» WHAT YOU NEED TO DO
In the entries that follow, find each line with the word "Share" and copy it.

» AVAILABLE DATA

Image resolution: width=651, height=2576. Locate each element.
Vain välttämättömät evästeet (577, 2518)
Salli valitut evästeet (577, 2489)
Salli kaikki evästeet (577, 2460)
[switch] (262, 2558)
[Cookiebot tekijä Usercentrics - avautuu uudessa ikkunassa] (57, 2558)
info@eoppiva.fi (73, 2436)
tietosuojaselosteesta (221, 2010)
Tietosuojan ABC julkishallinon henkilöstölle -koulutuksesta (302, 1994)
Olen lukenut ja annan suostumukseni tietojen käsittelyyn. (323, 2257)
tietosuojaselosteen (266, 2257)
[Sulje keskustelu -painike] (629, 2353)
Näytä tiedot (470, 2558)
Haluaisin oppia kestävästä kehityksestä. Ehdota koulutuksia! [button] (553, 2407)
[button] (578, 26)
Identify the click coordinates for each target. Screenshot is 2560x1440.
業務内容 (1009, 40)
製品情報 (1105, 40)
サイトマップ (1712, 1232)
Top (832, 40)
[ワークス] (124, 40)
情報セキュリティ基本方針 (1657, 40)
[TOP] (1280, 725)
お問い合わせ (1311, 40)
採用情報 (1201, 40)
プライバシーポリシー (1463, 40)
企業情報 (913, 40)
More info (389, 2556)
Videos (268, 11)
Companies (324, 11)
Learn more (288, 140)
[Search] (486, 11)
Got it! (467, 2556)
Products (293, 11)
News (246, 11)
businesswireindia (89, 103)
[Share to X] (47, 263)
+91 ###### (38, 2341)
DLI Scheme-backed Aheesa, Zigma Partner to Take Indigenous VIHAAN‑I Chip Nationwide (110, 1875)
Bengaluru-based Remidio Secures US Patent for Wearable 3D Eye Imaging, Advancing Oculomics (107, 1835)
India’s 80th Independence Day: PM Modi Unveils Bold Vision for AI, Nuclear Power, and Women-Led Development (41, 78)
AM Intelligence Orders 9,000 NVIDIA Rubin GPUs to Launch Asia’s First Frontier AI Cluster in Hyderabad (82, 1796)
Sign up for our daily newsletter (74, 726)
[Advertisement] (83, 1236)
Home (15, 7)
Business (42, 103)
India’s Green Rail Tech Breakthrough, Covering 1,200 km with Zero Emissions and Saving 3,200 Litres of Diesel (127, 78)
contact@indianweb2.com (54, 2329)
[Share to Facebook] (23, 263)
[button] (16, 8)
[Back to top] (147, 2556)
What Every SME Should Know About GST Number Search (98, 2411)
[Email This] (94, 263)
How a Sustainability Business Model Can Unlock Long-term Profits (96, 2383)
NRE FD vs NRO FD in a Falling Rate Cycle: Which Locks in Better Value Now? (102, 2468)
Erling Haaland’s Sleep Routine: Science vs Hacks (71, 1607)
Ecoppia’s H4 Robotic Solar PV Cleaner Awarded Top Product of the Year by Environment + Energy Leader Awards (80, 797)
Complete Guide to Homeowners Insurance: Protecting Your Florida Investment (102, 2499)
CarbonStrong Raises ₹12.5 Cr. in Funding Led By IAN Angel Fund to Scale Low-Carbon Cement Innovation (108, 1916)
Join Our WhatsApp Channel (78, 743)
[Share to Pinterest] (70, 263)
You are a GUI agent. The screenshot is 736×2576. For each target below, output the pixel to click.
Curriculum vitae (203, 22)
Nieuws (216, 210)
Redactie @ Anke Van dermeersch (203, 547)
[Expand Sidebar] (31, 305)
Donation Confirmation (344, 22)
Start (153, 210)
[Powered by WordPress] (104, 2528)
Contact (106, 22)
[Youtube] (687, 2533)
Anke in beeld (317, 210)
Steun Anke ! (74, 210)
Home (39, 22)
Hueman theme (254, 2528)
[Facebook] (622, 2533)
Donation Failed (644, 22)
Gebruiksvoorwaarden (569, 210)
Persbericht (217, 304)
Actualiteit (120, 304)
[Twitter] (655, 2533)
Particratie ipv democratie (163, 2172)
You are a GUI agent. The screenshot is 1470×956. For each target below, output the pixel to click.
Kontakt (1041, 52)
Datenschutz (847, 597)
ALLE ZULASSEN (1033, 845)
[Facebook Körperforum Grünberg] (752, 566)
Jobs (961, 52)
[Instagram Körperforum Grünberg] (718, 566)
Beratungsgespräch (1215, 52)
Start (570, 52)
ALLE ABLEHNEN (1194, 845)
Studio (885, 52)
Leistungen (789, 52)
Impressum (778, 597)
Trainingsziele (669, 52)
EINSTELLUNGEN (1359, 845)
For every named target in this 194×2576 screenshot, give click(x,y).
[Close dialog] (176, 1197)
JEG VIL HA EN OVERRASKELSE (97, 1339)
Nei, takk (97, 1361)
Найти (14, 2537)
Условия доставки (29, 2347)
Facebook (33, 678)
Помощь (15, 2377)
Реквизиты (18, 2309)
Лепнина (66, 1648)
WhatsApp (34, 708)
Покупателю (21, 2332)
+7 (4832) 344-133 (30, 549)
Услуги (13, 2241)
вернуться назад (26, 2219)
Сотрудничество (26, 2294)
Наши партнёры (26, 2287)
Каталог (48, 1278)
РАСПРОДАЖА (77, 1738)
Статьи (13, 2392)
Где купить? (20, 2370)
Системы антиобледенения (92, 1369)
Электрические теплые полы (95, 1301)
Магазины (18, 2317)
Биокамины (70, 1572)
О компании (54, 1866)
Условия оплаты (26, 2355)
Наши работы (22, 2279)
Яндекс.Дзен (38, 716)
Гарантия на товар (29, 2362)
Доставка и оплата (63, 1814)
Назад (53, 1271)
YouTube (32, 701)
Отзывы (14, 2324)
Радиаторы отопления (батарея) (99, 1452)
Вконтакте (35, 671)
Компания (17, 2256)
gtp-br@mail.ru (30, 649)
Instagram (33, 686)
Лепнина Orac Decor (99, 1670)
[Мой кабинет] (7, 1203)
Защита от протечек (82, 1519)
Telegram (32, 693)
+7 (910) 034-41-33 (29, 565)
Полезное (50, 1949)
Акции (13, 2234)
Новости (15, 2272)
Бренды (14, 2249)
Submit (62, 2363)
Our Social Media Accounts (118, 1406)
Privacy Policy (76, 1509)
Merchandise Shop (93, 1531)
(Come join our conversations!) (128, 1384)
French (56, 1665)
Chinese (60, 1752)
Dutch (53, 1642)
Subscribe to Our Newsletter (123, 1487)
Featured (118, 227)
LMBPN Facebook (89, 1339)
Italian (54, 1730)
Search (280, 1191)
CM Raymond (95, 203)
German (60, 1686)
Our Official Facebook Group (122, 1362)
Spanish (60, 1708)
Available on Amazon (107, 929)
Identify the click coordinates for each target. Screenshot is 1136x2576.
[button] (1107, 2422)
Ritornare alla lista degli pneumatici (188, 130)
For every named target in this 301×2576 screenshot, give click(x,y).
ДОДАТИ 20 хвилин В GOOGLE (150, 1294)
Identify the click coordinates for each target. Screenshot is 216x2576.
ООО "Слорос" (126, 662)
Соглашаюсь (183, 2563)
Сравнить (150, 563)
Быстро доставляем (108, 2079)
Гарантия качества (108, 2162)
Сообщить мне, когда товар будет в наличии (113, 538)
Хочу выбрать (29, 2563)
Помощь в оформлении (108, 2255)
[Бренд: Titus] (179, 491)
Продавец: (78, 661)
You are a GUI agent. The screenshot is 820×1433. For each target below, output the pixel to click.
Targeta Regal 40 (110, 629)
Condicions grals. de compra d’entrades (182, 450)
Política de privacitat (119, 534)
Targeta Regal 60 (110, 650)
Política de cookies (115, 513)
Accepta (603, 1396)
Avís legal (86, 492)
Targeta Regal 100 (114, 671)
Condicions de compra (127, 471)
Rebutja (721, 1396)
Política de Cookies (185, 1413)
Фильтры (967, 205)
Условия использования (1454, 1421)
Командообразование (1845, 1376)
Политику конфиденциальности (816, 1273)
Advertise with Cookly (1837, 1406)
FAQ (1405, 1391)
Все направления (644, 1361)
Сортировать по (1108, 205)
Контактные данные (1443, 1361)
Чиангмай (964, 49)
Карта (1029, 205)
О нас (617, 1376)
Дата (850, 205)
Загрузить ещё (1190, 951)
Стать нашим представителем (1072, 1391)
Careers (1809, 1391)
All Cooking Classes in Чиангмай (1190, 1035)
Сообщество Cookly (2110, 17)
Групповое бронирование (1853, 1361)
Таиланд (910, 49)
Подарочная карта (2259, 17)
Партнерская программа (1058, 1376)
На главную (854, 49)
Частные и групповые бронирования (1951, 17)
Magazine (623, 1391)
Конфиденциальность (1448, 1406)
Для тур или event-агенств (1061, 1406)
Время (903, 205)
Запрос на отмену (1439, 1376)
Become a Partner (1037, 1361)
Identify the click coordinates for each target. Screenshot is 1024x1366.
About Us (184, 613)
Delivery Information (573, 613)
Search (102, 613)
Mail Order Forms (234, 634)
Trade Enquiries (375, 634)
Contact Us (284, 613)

» EXERCISE OUTPUT
[Share to X] (47, 263)
[Share to Facebook] (23, 263)
[Share to Pinterest] (70, 263)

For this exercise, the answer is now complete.